APA Selects Group Members to Revise Transgender/Transsexual in DSM-V
And they’ve picked some real doozies. From the Bilerico Project:
Editors’ note: Frequent guest blogger Mercedes Allen looks at who’s in charge of deciding the fate of Gender Identity Disorder in the DSM-IV.
A short time ago, I’d discussed the movement to have “Gender Identity Disorder” (GID, a.k.a. “Gender Dysphoria”) removed from the DSM-IV or reclassified, and how we needed to work to ensure that any such change was an improvement on the existing model, rather than a scrapping or savaging of it.Lynn Conway reports that on May 1st, 2008, the American Psychiatric Association named its work group members appointed to revise the Manual for Diagnosis of Mental Disorders in preparation for the DSM-V. Such a revision would include the entry for GID.
On the Task Force, named as Sexual and Gender Identity Disorders Chair, we find Dr.

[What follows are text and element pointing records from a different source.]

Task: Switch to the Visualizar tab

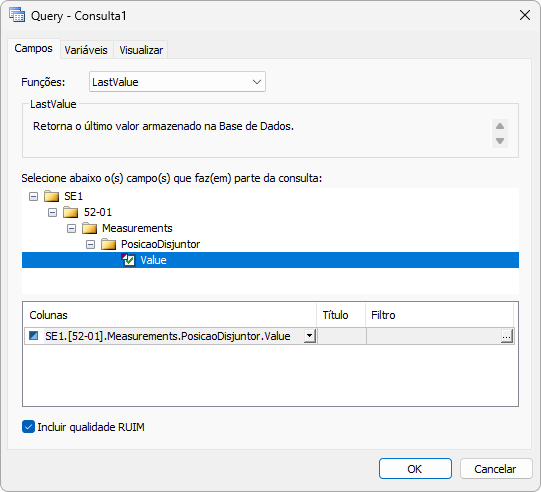Action: point(141,50)
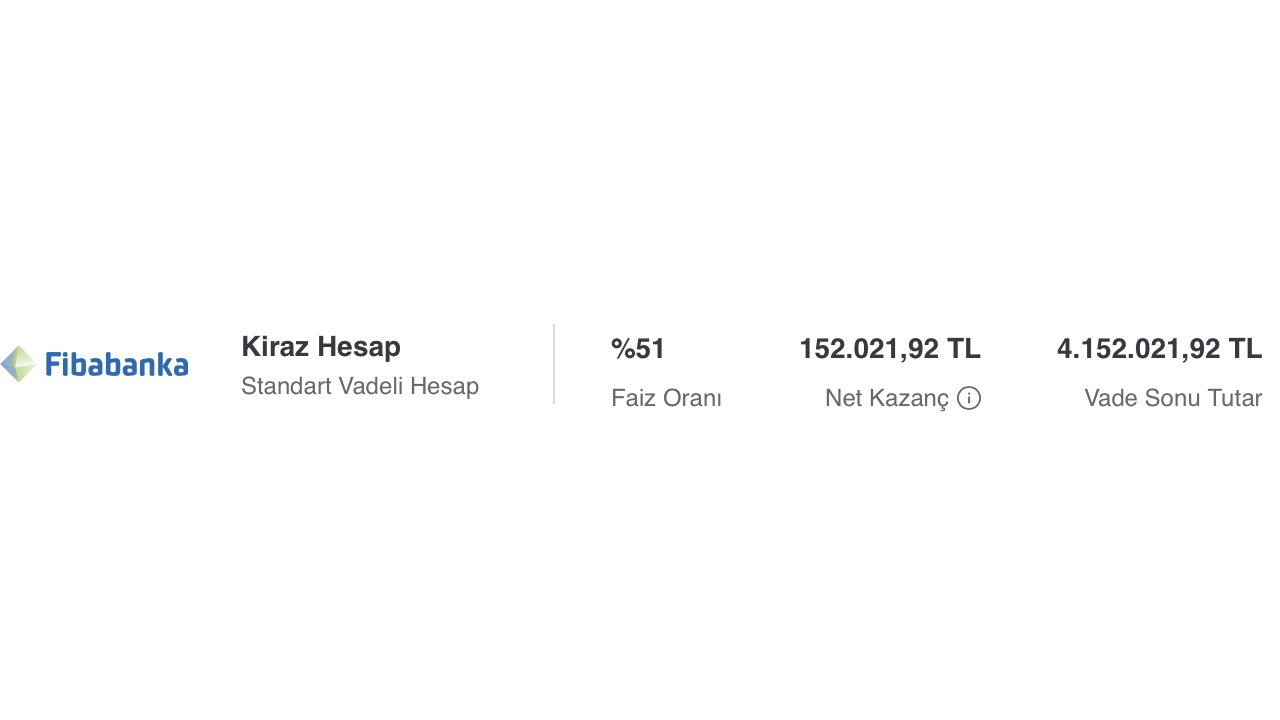Click the Vade Sonu Tutar label
This screenshot has width=1280, height=720.
[1173, 398]
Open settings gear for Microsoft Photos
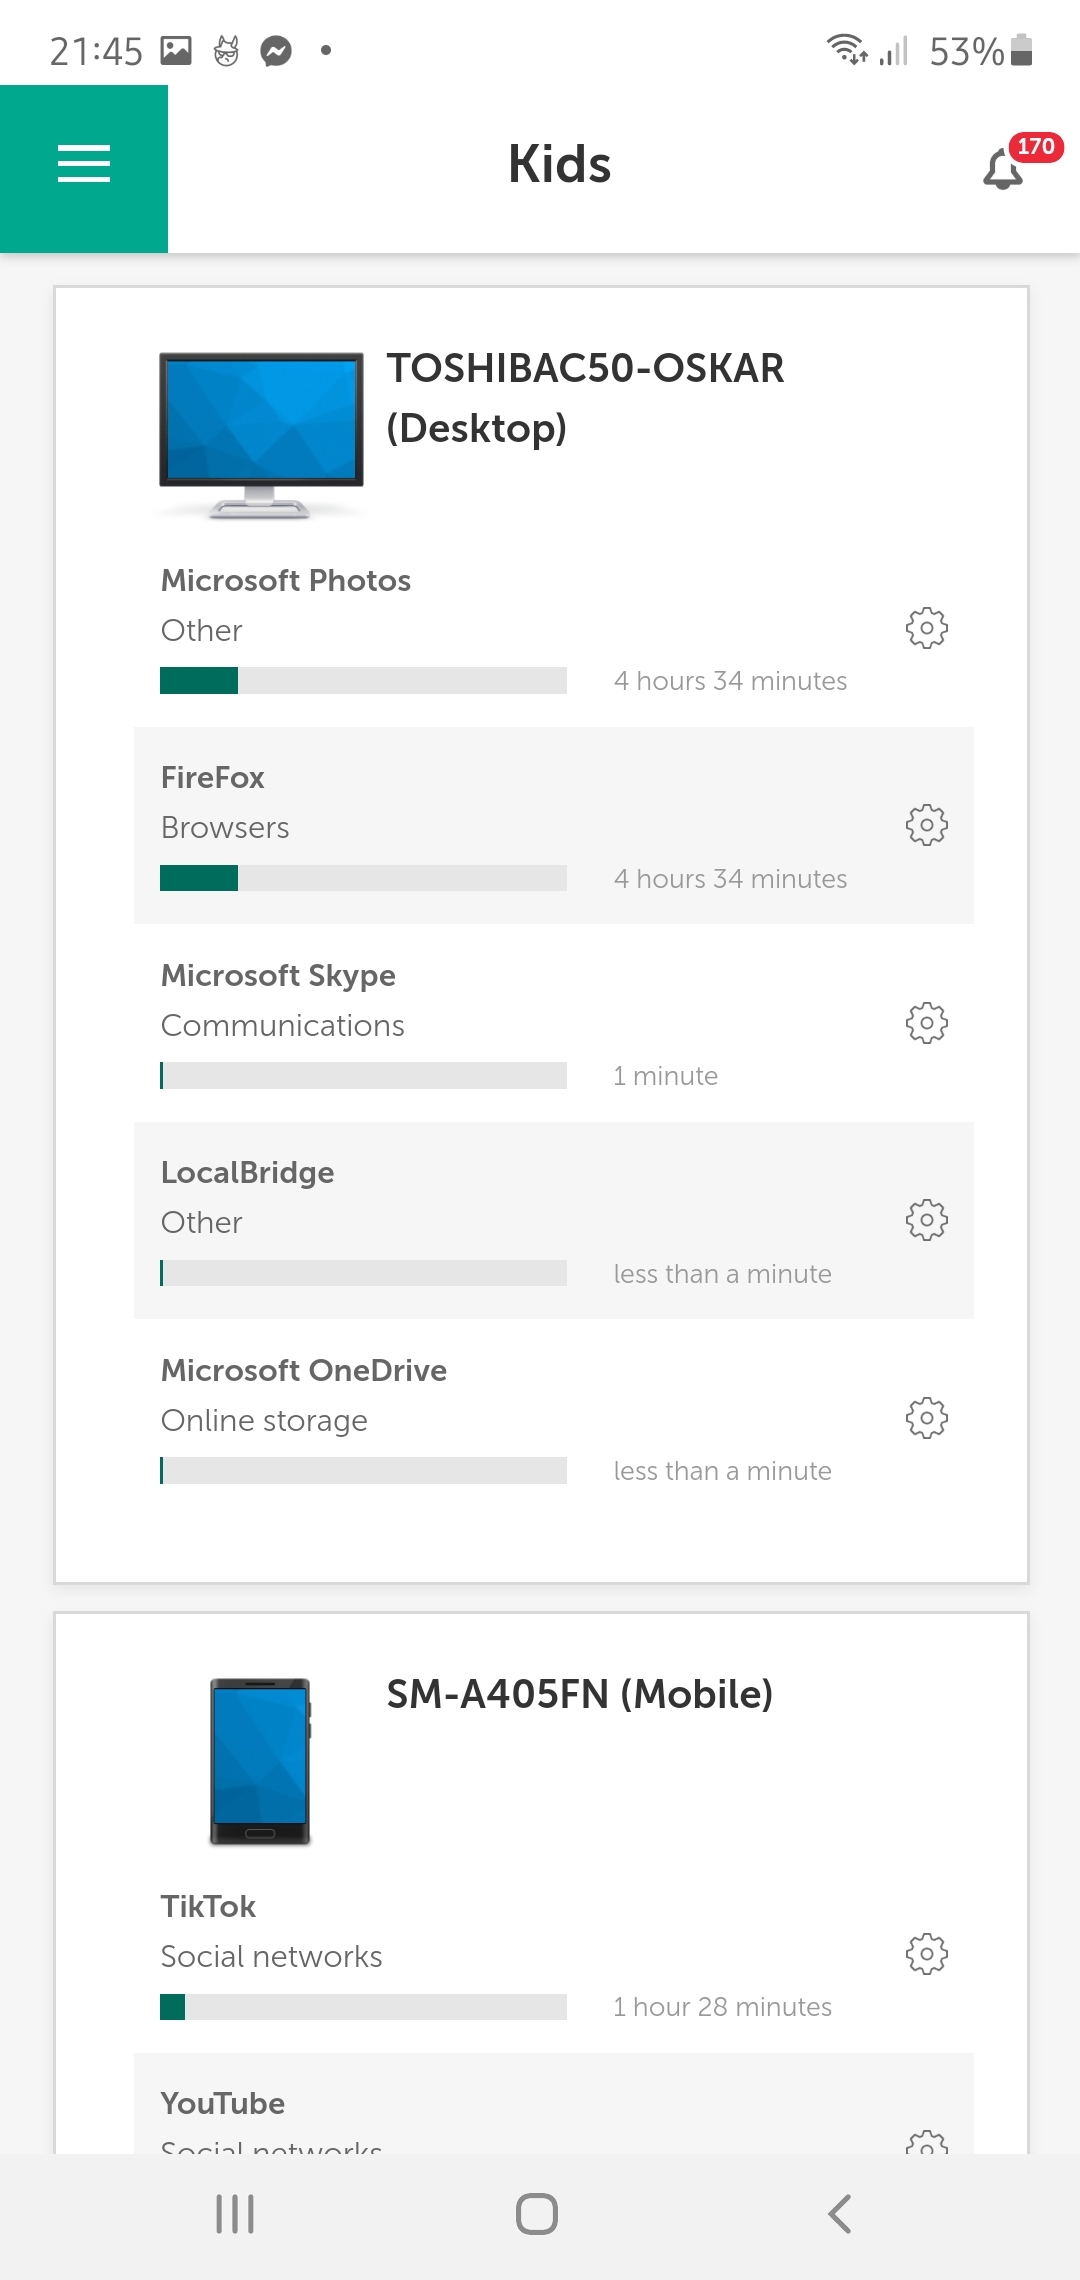Screen dimensions: 1080x2280 926,628
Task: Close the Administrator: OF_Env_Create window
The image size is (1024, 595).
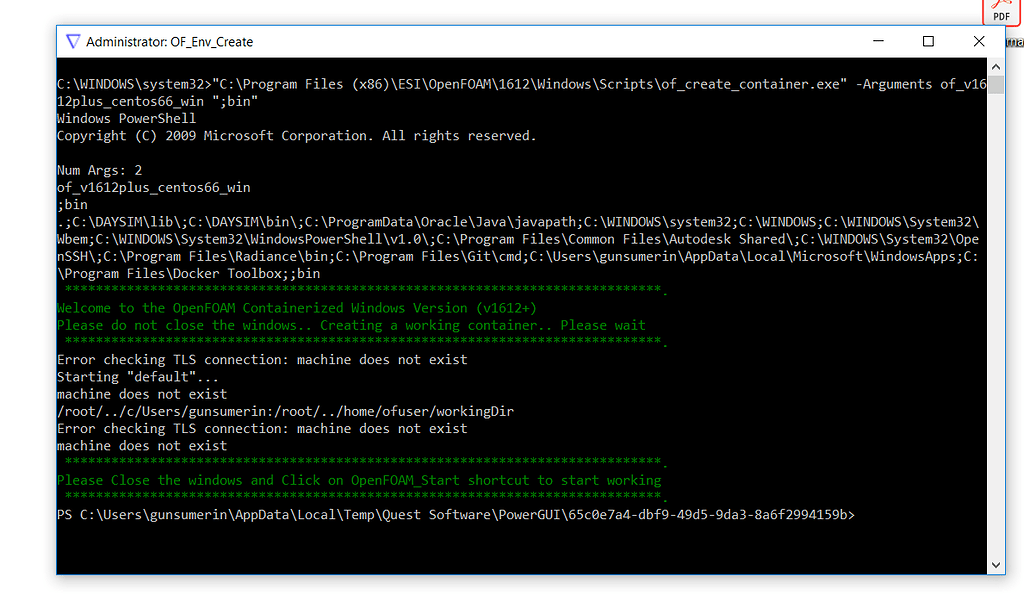Action: [979, 42]

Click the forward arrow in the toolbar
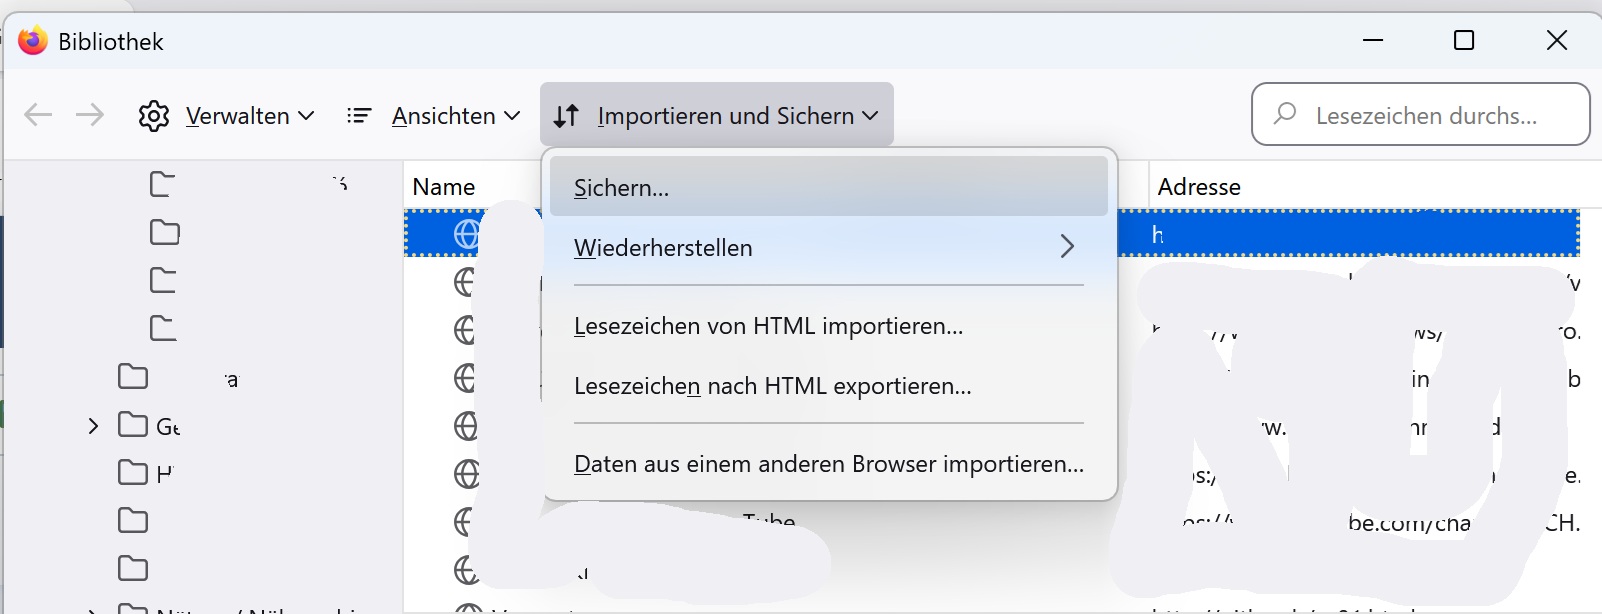click(90, 115)
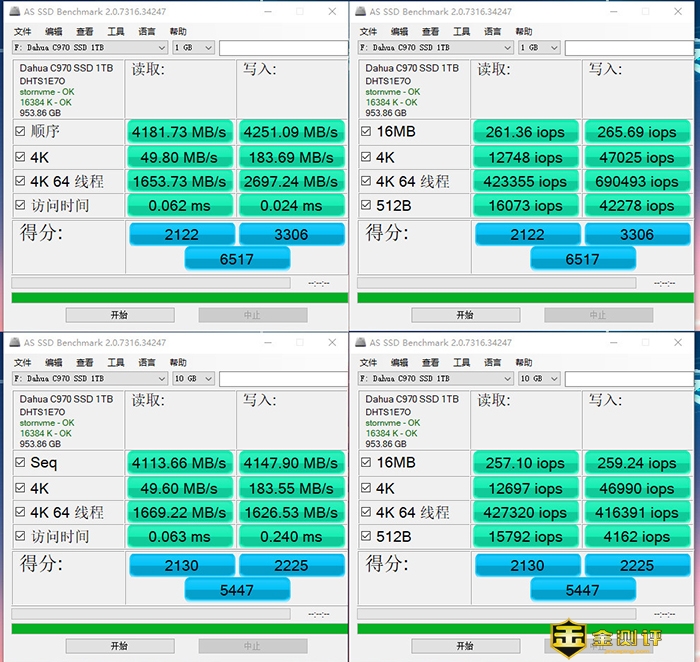The width and height of the screenshot is (700, 662).
Task: Uncheck the 顺序 test checkbox in top-left window
Action: (21, 132)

Kenneth Zucker, from Toronto’s infamous Centre for Addictions and Mental Health (CAMH, formerly the Clarke Institute). Dr. Zucker is infamous for utilizing reparative (i.e. “ex-gay”) therapy to “cure” gender-variant children. Named to his work group, we find Zucker’s mentor, Dr. Ray Blanchard, Head of Clinical Sexology Services at CAMH and creator of the theory of autogynephilia, categorized as a paraphilia and defined as “a man’s paraphilic tendency to be sexually aroused by the thought or image of himself as a woman.”
Drs. Blanchard, Zucker, J. Michael Bailey (whose work has even gone so far as to touch on eugenics) and a small cadre of others are proponents of dividing the transsexual population by sexual orientation (”homosexual transsexuals” vs. “autogynephilic”) and have repeatedly run afoul of the World Professional Association for Transgender Health (WPATH, formerly HBIGDA), and openly defied the Standards of Care that WPATH maintains (modeled after the original SoC developed by Dr. Harry Benjamin) in favor of conversion techniques. Blanchard and Bailey supporters also include Dr. Alice Dreger, who re-stigmatized treatment of intersex, controversial sexologist Dr. Anne Lawrence, and Dr. Paul McHugh, who had set out in the begining of his career to close the Gender Clinic at Johns Hopkins University and has been one of our most vocal detractors.
An additional danger that gay and lesbian communities need to be cognizant of is that if Zucker and company entrench conversion therapy in the DSM-V, then it is a clear, dangerous step toward also legitimizing ex-gay therapy and re-stigmatizing homosexuality.
Big warning signs, yeah.
Mercedes also added contact info for the APA to object to this mishandling:
The APA press release states that for further information regarding this, to contact Rhondalee Dean-Royce (rroyce@psych.org) and Sharon Reis (sreis@gymr.com), though it’s possible that they may govern the press release only, rather than have any involvement in the decision to appoint Zucker. The APA itself is headquartered at 1000 Wilson Boulevard, Suite 1825, Arlington VA, 22209. Their Annual General Meeting is currently being held (May 3-8, 2008) in Washington, DC.
I’m poorly situated (Western Canada, with no travel budget) to lead the drive for this, which I see as a very serious danger to the transgender community. So I am calling on the various Transgender and GLBT organizations to band together to take action on this, and will assist in whatever way that I and AlbertaTrans can.
I am also calling upon our allies and advocates in the medical community and affiliated with WPATH to band together with us and combat this move which could potentially see WPATH stripped of its authority on matters regarding treatment of transsexuals.
May 5, 2008 at 8:02 pm
What, Jerry Springer wasn’t available?
I really hope there’s something that can be done about this.
They don’t fucking get it, do they? It’s not the future of a diagnosis category. It’s the future of *people*.
May 5, 2008 at 8:09 pm
I find it peculiar that the APA would pick those who are known to be controversial in the field for their supposed insight and “science”, rather than picking people with firsthand knowledge of what the community wants and needs.
It is as dubious as picking Scientologists to preside in a psychiatrics convention, and makes about as much sense.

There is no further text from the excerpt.